- Born: 1947 (age 78–79)
- Education: Princeton University (BA) Harvard University (MA, PhD)
- Occupations: Classicist, philologist

= Thomas R. Martin =

American historian (born 1947)

Thomas Runge Martin (born 1947) is an American classicist and philologist who specializes in the history of the Greco-Roman world. He is the Jeremiah W. O'Connor Jr. Chair Professor of Classics at the College of the Holy Cross.
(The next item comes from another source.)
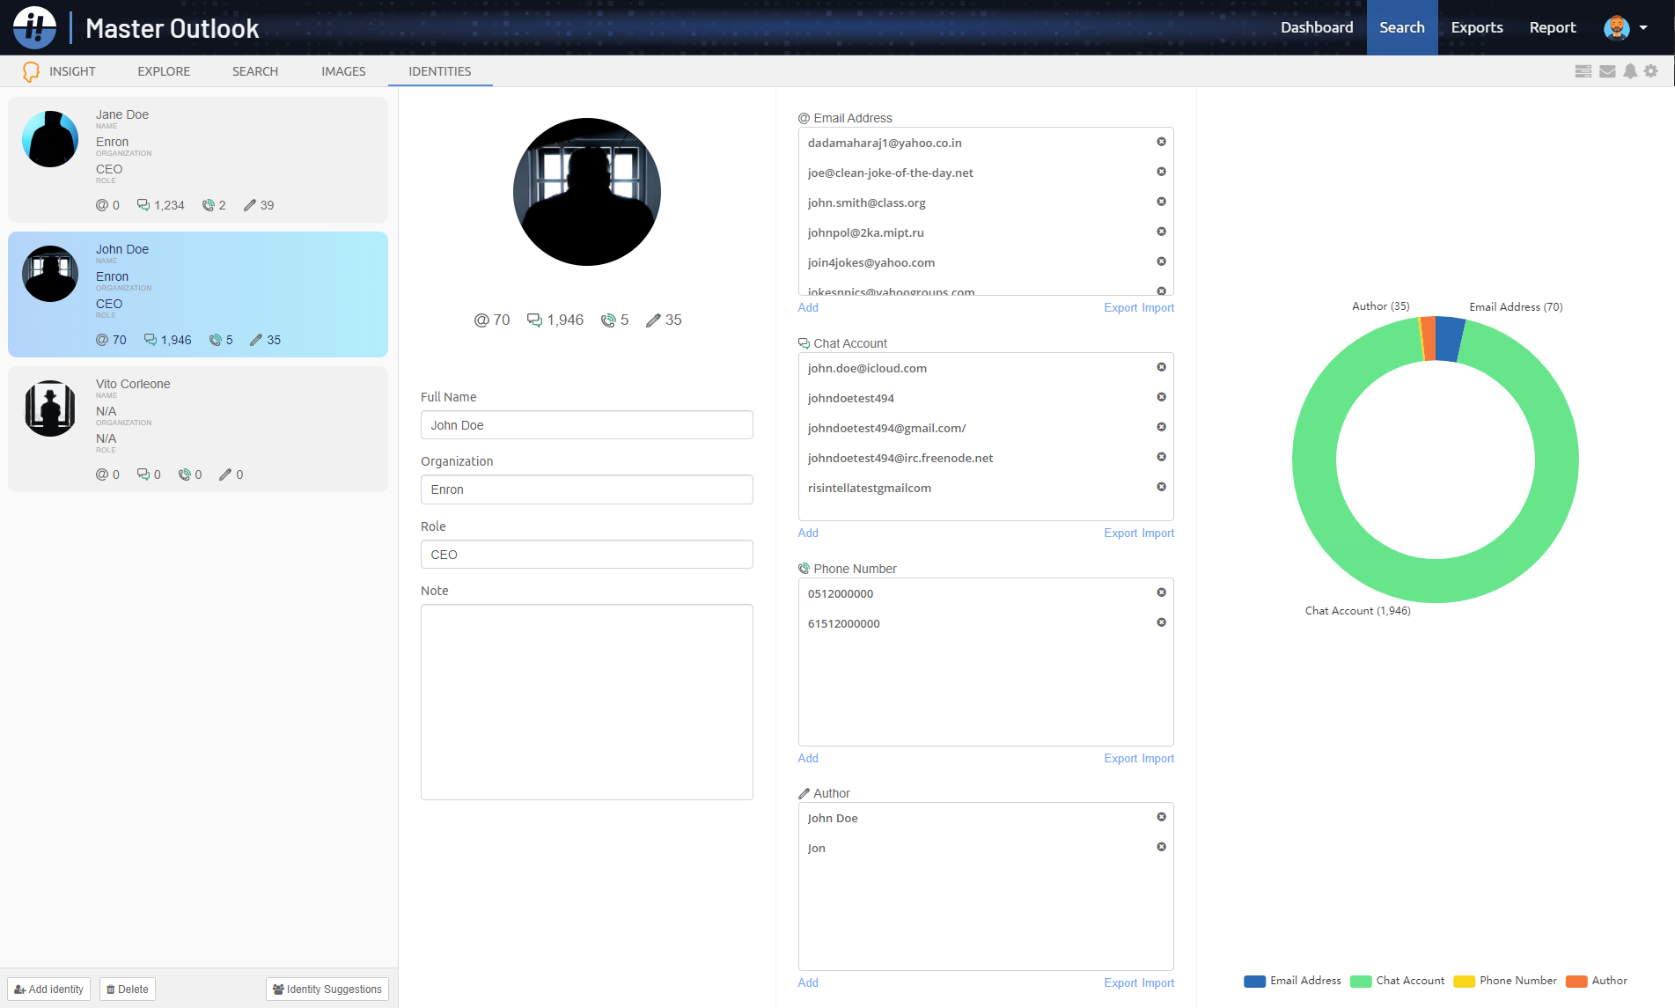The height and width of the screenshot is (1008, 1675).
Task: Delete the author entry Jon
Action: coord(1161,847)
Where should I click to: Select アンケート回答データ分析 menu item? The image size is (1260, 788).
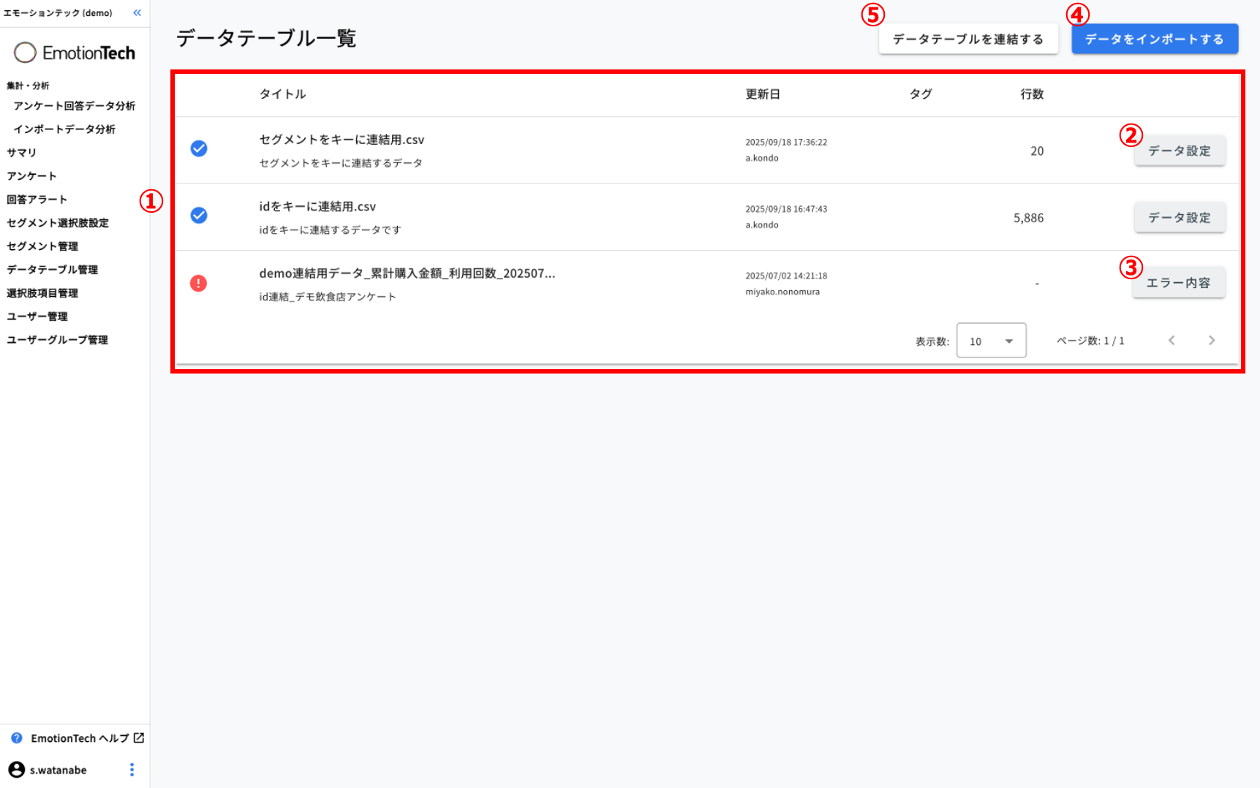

Previously, he was the Harris K. Weston Professor of the Humanities at Harvard University from 1983 to 1985 and the Henry E. Sheffield Professor of History at Pomona College from 1991 to 1992.

==Education==
Martin graduated as valedictorian from Woodrow Wilson High School in Beckley, West Virginia, in 1965. He then attended Princeton University, where he earned a Bachelor of Arts in classics, summa cum laude, in 1970. He then received his M.A. in 1972 and his Ph.D. in 1978 with a specialization in classical philology from Harvard University, all while conducting graduate work at the American School of Classical Studies at Athens between 1973 and 1975.

== Academic career ==
After receiving his doctorate, Martin became an assistant professor of classics at Harvard University, where he was also the head tutor of the classics from 1978 to 1985. From 1983 to 1985, he was the Harris K. Weston Professor of the Humanities at Harvard University. Afterwards, he moved to Pomona College, where he was an associate professor of classics from 1985 to 1991 and the Henry E. Sheffield Professor of History from 1991 to 1992. He then became the Jeremiah O'Connor Professor in Classics at the College of the Holy Cross in 1992.

==Work==
His research field covers the history of ancient Greece and Rome and numismatics. He is author and co-author of several publications and articles, among which include Sovereignty and Coinage in Classical Greece (Princeton University Press, 1985), Ancient Greece: From Prehistoric to Hellenistic Times (Yale University Press, 1992), The Making of the West: Peoples and Cultures (Bedford/St. Martin's, 2 vol., 2001) and Herodotus and Sima Qian: The First Great Historians of Greece and China (Bedford/St. Martin's, 2009), all reissued. “Ancient Rome: From Romulus to Justinian” (Yale University Press) was published in 2012. He has contributed to the documentaries produced by The History Channel about Roman history, especially to the series Rome: Rise and Fall of an Empire.